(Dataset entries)
::::::::

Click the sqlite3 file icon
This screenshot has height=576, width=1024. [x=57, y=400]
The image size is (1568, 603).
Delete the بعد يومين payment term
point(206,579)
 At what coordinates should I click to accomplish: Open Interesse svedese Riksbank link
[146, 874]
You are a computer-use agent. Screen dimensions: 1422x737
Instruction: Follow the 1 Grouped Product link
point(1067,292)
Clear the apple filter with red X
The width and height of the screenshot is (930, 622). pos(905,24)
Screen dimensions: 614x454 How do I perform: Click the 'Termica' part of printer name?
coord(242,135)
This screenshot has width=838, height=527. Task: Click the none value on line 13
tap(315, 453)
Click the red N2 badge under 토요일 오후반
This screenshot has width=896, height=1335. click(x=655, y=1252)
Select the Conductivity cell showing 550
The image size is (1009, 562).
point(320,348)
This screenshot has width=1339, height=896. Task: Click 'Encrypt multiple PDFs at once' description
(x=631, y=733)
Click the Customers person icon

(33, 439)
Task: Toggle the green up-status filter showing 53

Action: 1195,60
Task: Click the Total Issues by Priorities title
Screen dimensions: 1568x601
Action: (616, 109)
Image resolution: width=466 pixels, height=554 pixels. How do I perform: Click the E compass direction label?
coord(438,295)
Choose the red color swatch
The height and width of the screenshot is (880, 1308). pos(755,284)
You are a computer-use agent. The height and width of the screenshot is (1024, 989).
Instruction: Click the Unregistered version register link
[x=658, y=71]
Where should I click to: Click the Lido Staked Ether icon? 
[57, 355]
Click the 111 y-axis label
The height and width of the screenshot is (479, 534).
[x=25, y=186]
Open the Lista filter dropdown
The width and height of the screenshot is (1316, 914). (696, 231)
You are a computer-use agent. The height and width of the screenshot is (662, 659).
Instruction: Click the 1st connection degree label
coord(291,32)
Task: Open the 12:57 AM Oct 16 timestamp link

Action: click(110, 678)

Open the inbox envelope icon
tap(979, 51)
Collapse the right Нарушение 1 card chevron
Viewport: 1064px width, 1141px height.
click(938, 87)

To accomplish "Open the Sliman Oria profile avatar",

::::::::

**Instructions for the task**
Your answer should be a single number: the count of lines in the entries that contain "computer".

**Written reply**
3